Clarence Leonidas Fender est un bricoleur touche à tout. À l’aube de la Seconde Guerre mondiale, il perd son travail mais monte une société de réparations de transistors radio. Très vite, ses systèmes audio lui permettent d’acquérir une solide réputation dans le secteur, et les musiciens locaux viennent à lui en nombre. Il faut dire qu’à seize ans, le jeune Leo s’était essayé à la lutherie, accouchant déjà d’un prototype de guitare acoustique artisanal. Et bien que n’étant pas musicien, il sait entendre leurs requêtes. Ses premiers travaux se focalisent sur la création d’amplificateurs pour les groupes de country du coin. Il lance aussi une gamme de lapsteel, ces guitares horizontales alors très populaires dans les années 1940 en Californie.

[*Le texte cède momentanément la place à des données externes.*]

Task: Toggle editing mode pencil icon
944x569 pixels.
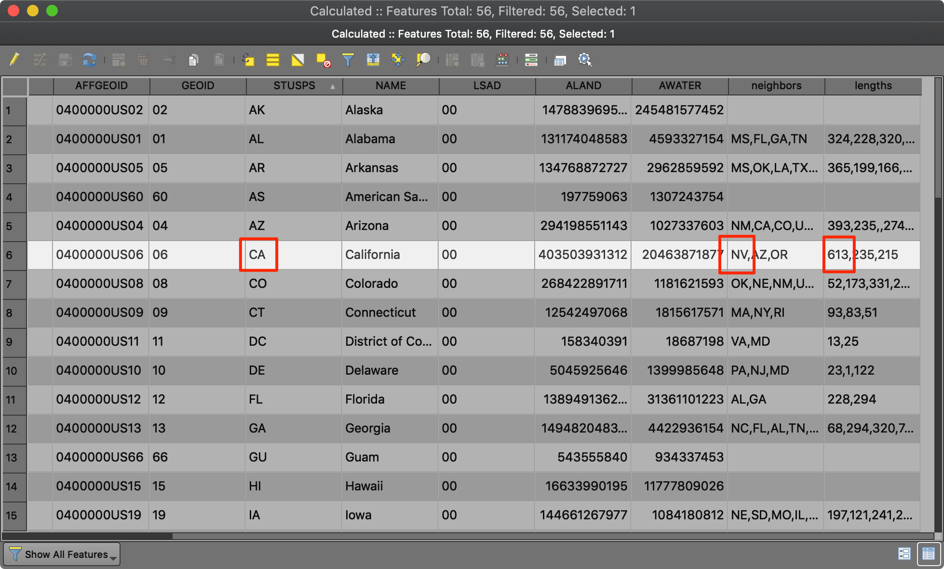Action: pyautogui.click(x=14, y=60)
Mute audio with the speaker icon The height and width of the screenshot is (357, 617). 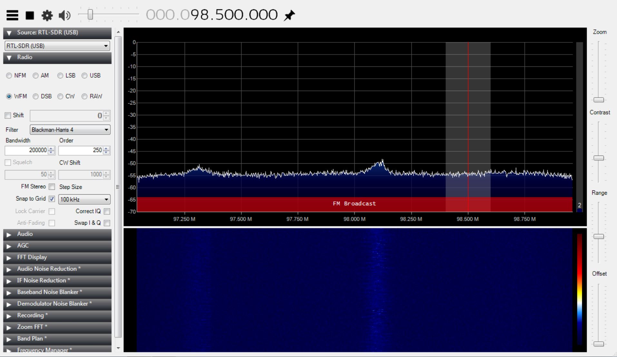64,15
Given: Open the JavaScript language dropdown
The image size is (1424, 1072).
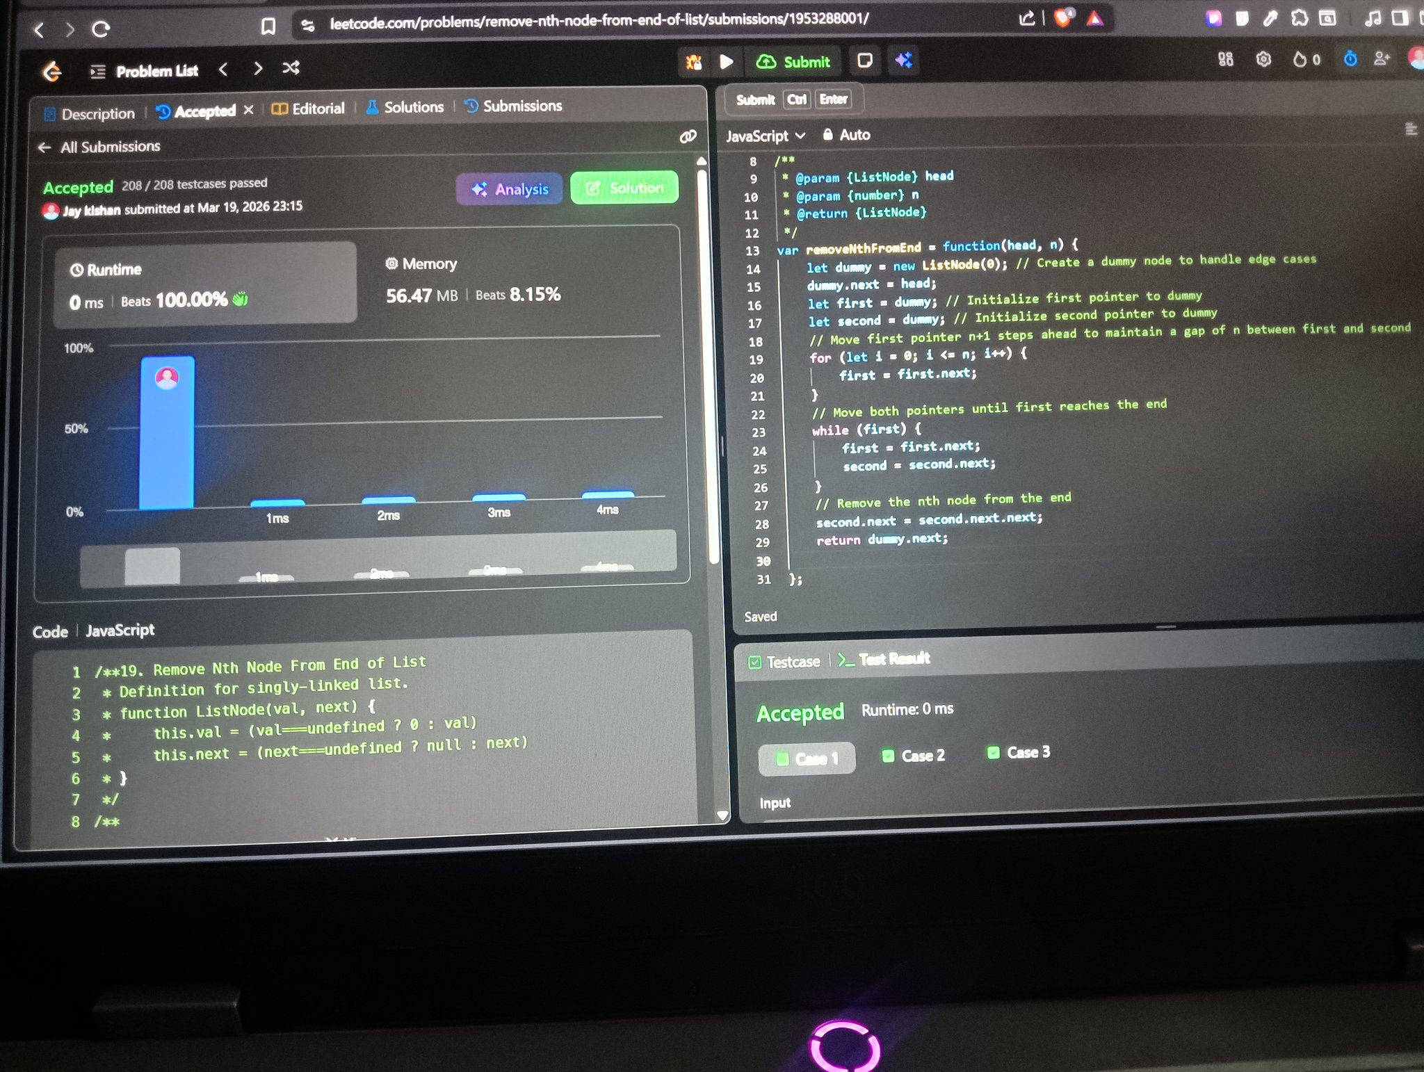Looking at the screenshot, I should point(765,136).
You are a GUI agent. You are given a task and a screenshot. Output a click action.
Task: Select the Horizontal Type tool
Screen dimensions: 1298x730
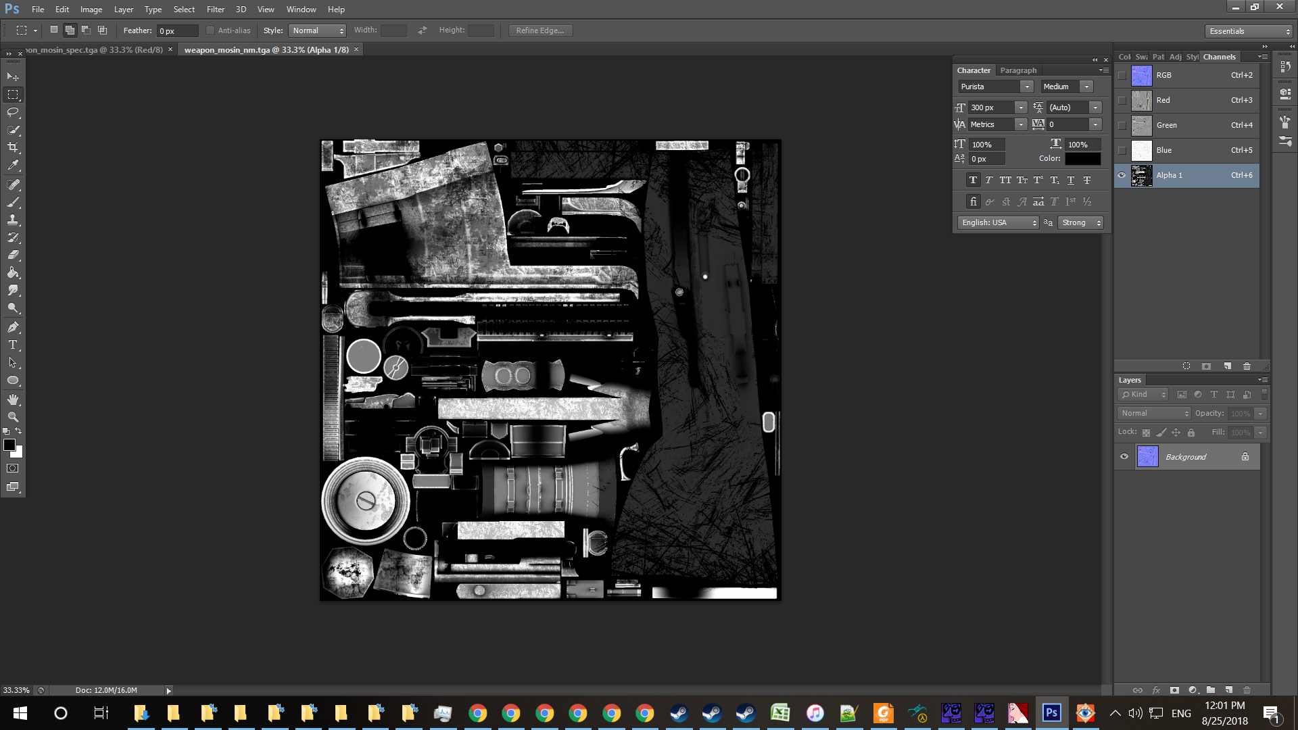pos(13,345)
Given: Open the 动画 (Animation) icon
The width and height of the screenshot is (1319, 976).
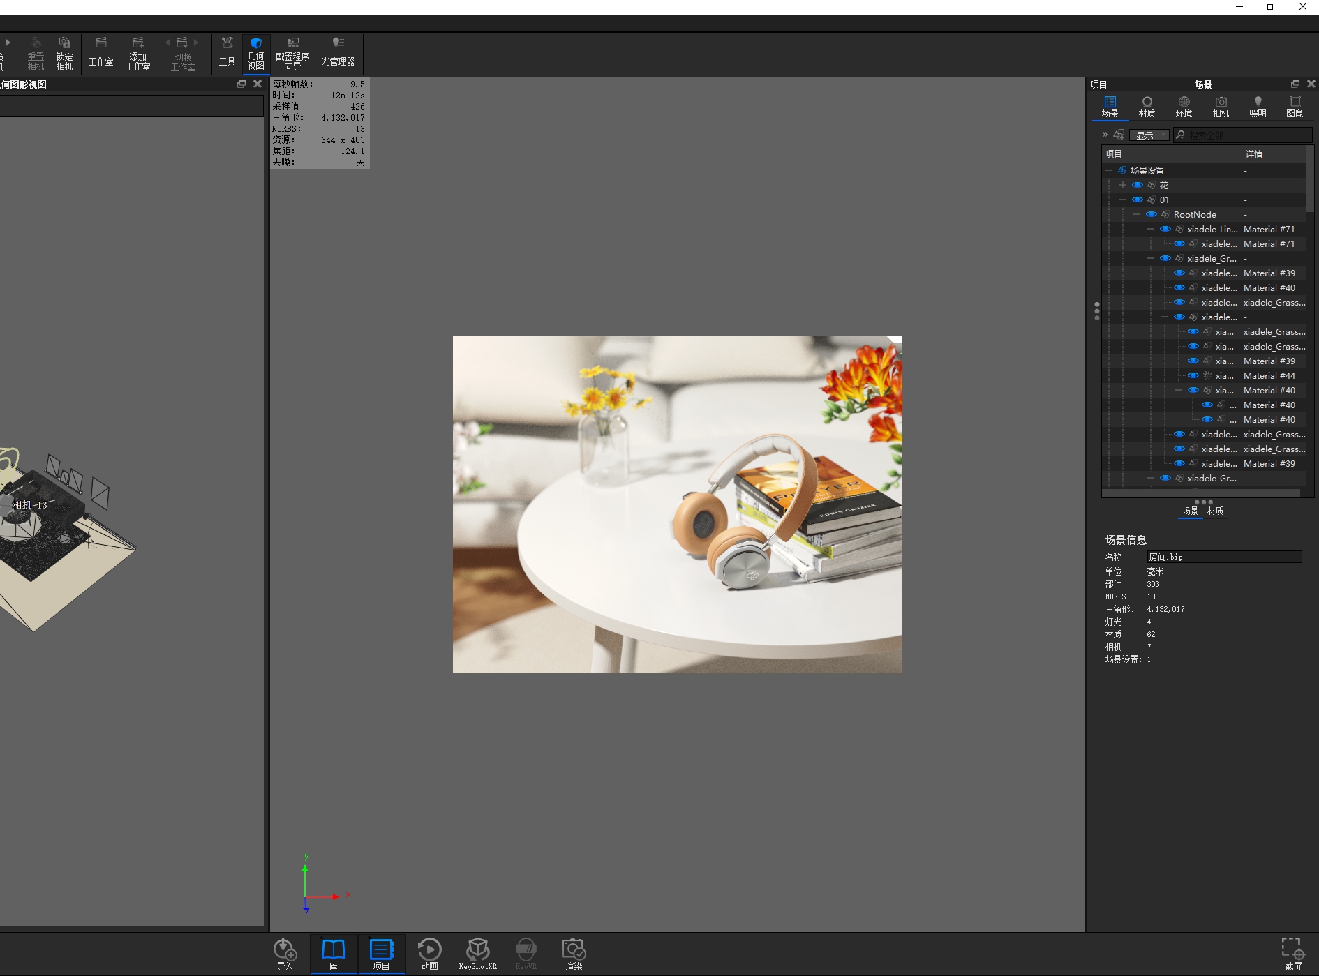Looking at the screenshot, I should tap(429, 954).
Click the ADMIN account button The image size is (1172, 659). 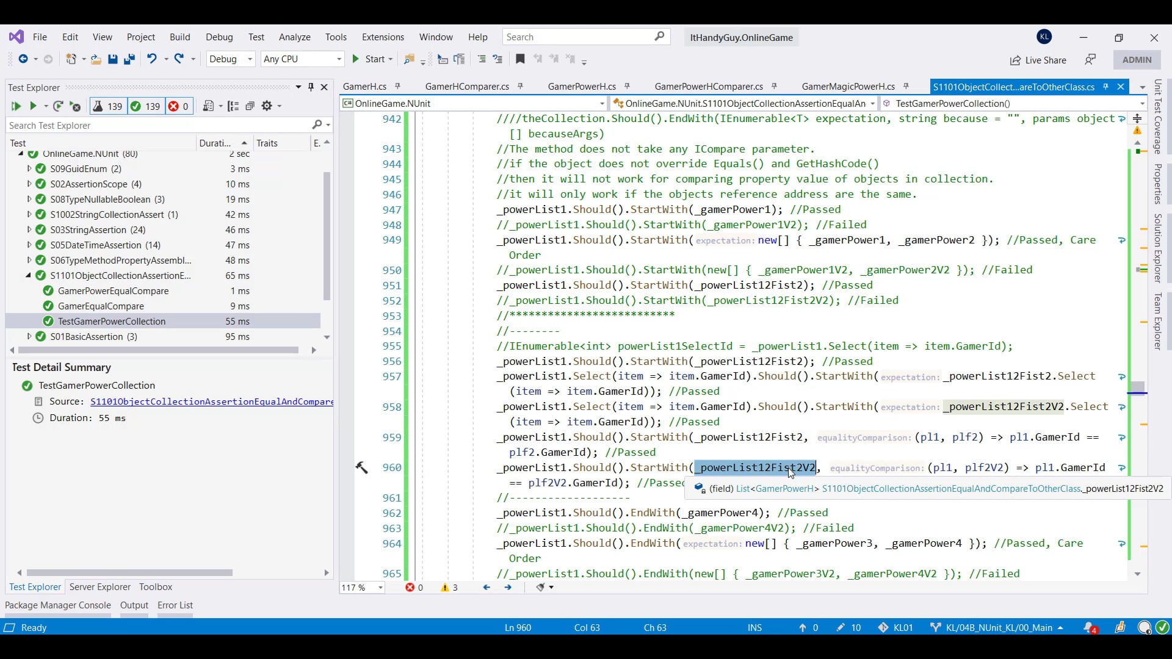(x=1137, y=60)
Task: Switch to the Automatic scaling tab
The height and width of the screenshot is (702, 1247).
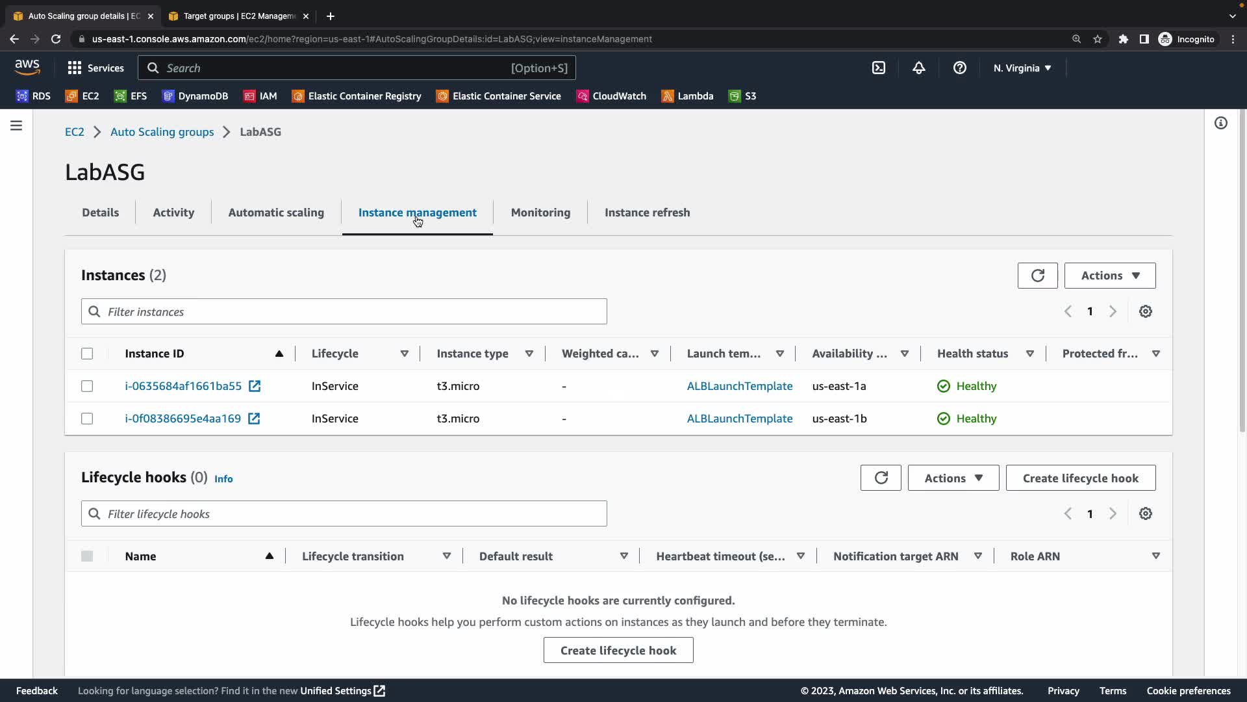Action: pyautogui.click(x=276, y=213)
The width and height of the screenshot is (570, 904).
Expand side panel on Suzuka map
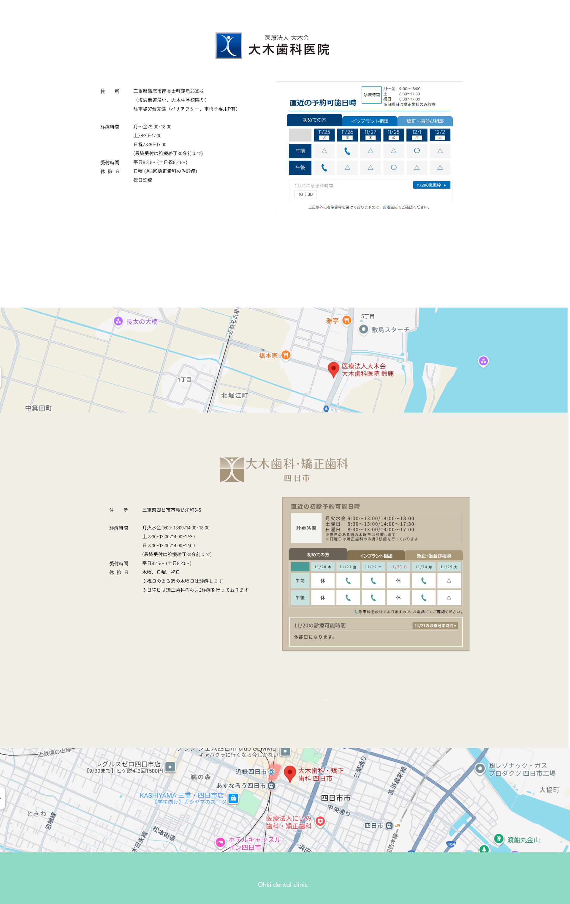click(0, 377)

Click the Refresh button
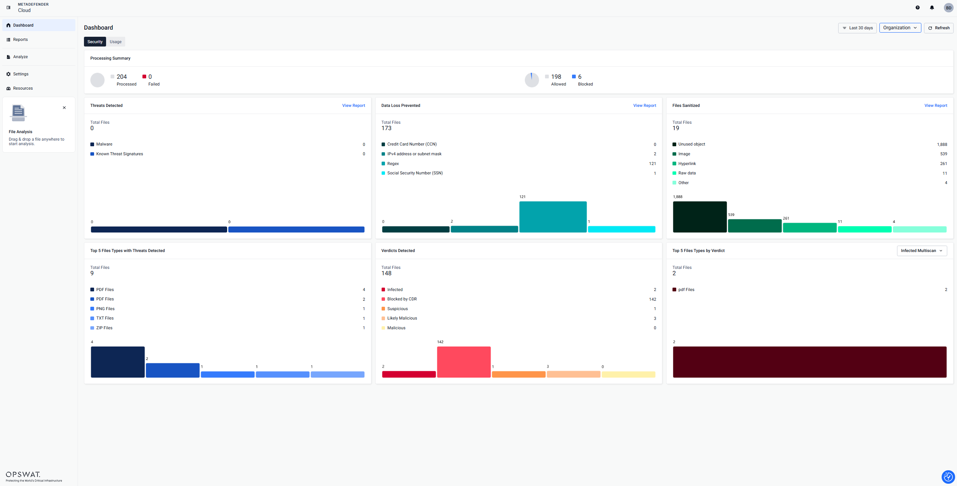938,28
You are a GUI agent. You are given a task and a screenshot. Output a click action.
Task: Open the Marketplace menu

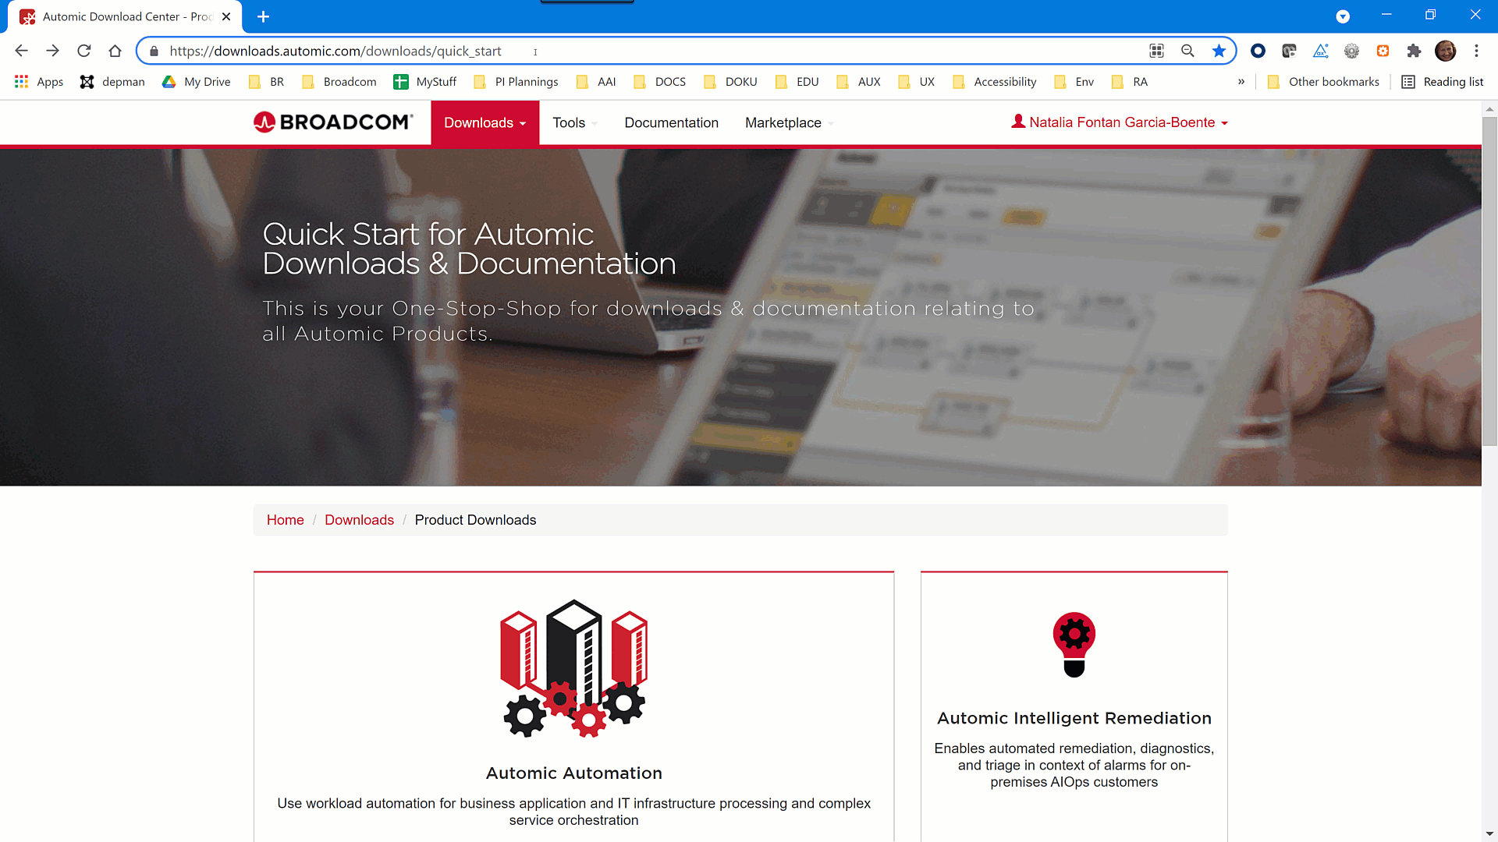[787, 122]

Utilisées dans la musique hawaïenne, blues et country, leurs sonorités métalliques et fluides sont tirées du glissement d’un tone-bar ou d’un bottleneck sur les cordes. Fender lance donc son entreprise avec des packs pour débutants incluant un lapsteel ainsi qu’un amplificateur de faible puissance. La gamme s’étend rapidement et une usine est créée pour pouvoir répondre à la demande. Le petit atelier pour radio ne suffisait plus.
Premiers modèles
Ainsi en 1949, il crée le prototype de la Telecaster. De nombreux guitaristes se plaignaient de ne pas s’entendre dans les big bands et il leur fallait un instrument amplifié qui n’était pas sujet au larsen. Avec son approche purement pragmatique, Leo Fender conçoit ainsi une guitare à corps plein et à manche vissé. Le corps plein est une évidence, plus solide qu’un corps demi-caisse et beaucoup moins sensible au larsen. En effet, celui-ci a tendance à s’amplifier dans la caisse de résonance du corps. Le manche vissé est là pour faciliter les réparations. La tradition classique de la lutherie veut que le manche soit collé à la guitare, pour permettre là encore d’avoir plus de coffre. Mais une réparation est quasi-impossible en cas de casse. C’est pourquoi Fender décide de visser le manche au corps pour le changer en cas de besoin. Il développe même un système de tige pour régler la courbe du manche et garder l’intonation de l’instrument juste. Premières révolutions.
Leo Fender
Crédits
Naissance de la Mustang
À partir de 1958, Fender lance des modèles haut de gamme avec sa Jazzmaster, la Jazzbass ou encore la Jaguar. Une constante reste chez les nouveaux modèles, la présence d’un vibrato en série. Mais cette option manque au catalogue étudiant de la marque, et un besoin pour un modèle intermédiaire se fait sentir. En août 1964, la Fender Mustang est lancée. Son nom provient de la célèbre voiture et compte lui donner une image jeune et dynamique. Les musiques rock explosent peu à peu, il faut qu’elle devienne la guitare de la révolution électrique. Le modèle est proposé dans un trio de coloris ostensiblement patriotiques. En pleine guerre du Vietnam, on pouvait ainsi acheter la Mustang en Daphne Blue, Dakota red ou Olympic White. Pour l’occasion, Leo Fender met au point un vibrato dynamique inspiré de celui de la Jazzmaster. Contrairement à la Stratocaster, les cordes ne traversent pas le corps, mais sont attachées à un cordier flottant en passant par un chevalet lui-même flottant. L’action du vibrato est donc tout à fait différente par rapport à celle du modèle le plus populaire de la marque. C’est le concept de guitare off-set, dont les modèles Jazzmaster, Jaguar et Mustang sont les fers de lance. Et ce vibrato fut un échec. En un coup, la guitare se trouve désaccordée, un désavantage certain pour un produit adressé à des débutants. Mais avec quelques réglages, celui-ci s’avère terriblement efficace. Malheureusement à l’époque, il traumatise une génération de guitaristes en herbe vis à vis de l’usage du vibrato. Sa réputation d’être inefficace reste tenace encore de nos jours.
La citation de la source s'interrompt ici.